**What to produce**:
Select every line of the records that contains the string "pair" and copy each one out.

::: Records supplied

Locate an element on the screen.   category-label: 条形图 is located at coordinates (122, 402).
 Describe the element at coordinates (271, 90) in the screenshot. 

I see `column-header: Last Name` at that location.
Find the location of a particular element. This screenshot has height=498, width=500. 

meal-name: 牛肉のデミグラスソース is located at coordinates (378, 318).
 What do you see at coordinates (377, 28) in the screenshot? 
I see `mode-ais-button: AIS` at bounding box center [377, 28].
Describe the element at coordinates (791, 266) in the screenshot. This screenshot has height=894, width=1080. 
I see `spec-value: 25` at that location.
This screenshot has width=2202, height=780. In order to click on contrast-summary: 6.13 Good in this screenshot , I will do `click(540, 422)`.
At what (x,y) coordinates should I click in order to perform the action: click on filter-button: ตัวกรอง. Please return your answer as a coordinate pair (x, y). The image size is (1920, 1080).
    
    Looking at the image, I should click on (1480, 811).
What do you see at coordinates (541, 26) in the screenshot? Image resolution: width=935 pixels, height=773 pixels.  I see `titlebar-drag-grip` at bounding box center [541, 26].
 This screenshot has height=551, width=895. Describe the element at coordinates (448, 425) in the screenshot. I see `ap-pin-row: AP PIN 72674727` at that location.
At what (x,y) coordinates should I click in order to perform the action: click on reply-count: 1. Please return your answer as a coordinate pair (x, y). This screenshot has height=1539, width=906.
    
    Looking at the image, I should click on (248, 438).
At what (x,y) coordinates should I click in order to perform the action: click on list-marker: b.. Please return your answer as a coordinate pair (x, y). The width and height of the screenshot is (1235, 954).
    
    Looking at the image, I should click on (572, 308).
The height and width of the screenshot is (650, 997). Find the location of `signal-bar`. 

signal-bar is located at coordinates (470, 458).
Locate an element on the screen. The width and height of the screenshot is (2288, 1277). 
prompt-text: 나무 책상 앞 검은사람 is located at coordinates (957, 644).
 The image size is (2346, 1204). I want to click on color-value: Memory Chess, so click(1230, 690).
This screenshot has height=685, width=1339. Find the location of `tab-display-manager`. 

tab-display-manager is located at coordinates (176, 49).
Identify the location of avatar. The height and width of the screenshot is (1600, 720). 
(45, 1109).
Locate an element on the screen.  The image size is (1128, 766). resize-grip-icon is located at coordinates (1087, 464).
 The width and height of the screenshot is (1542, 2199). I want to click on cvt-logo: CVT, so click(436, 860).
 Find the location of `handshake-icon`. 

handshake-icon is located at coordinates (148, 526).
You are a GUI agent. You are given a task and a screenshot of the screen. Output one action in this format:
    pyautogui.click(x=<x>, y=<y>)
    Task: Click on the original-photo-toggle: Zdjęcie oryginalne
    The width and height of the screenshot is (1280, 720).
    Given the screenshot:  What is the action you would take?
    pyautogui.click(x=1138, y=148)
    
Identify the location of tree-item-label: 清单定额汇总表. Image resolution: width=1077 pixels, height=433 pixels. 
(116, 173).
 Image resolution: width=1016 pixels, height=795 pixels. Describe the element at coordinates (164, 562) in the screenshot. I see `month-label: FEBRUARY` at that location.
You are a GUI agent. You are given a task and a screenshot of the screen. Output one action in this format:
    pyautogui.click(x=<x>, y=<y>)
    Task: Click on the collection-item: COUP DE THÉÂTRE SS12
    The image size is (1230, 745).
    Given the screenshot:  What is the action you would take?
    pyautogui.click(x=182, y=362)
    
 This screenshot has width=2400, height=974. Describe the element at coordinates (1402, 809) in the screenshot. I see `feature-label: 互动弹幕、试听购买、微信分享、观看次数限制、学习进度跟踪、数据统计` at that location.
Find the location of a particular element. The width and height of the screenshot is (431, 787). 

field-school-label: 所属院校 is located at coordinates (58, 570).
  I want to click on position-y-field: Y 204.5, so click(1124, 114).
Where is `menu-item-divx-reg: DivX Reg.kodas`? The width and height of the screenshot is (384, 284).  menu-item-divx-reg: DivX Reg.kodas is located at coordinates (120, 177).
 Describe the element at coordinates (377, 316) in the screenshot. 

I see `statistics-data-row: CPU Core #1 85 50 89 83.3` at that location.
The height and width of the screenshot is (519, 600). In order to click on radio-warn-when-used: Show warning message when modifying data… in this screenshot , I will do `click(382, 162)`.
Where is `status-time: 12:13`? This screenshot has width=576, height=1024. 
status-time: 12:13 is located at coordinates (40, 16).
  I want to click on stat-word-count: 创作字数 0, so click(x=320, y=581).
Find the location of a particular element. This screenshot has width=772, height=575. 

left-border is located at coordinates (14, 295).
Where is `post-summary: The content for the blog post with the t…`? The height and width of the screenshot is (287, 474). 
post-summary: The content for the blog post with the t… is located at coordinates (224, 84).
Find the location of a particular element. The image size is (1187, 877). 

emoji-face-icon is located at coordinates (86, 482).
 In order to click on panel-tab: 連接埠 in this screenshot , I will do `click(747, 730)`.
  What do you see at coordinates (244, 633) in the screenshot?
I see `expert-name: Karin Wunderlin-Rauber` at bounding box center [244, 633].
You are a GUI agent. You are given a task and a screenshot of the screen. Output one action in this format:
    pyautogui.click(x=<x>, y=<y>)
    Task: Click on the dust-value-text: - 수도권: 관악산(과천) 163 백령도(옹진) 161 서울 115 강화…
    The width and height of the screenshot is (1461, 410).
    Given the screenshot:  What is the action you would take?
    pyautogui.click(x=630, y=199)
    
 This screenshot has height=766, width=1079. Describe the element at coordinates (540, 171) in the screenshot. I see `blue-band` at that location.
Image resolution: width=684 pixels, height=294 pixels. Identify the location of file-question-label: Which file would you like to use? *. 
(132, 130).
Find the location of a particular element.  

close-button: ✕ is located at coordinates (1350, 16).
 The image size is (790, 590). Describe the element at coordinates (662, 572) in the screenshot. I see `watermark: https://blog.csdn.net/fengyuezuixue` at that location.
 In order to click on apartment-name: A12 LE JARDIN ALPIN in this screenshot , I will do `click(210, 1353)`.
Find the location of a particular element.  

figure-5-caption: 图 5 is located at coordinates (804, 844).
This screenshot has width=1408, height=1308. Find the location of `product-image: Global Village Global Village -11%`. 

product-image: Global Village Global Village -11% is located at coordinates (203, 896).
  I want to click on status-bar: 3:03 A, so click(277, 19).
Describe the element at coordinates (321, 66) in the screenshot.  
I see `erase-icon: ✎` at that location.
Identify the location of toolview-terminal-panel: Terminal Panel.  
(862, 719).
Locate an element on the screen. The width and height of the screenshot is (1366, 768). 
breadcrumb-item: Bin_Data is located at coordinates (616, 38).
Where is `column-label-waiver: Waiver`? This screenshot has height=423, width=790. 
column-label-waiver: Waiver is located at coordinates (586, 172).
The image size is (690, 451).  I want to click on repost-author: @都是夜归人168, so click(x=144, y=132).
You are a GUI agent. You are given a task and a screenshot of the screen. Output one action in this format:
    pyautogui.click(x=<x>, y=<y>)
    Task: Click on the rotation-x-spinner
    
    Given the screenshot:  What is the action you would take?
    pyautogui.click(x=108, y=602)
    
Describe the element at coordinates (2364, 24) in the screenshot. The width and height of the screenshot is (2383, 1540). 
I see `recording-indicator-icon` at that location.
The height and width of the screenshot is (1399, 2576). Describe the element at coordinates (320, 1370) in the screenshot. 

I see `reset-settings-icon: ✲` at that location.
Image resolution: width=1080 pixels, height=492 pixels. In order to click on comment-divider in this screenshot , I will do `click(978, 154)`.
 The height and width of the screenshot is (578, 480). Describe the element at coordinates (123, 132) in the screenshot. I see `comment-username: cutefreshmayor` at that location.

::::::

**Exercise answer**:
At what (x,y) coordinates should I click in order to perform the action: click on filter-button: ตัวกรอง. Please return your answer as a coordinate pair (x, y). The image size is (1920, 1080).
At what (x,y) coordinates should I click in order to perform the action: click on reply-count: 1. Please return your answer as a coordinate pair (x, y). This screenshot has height=1539, width=906.
At what (x,y) coordinates should I click in order to perform the action: click on list-marker: b.. Please return your answer as a coordinate pair (x, y). The width and height of the screenshot is (1235, 954).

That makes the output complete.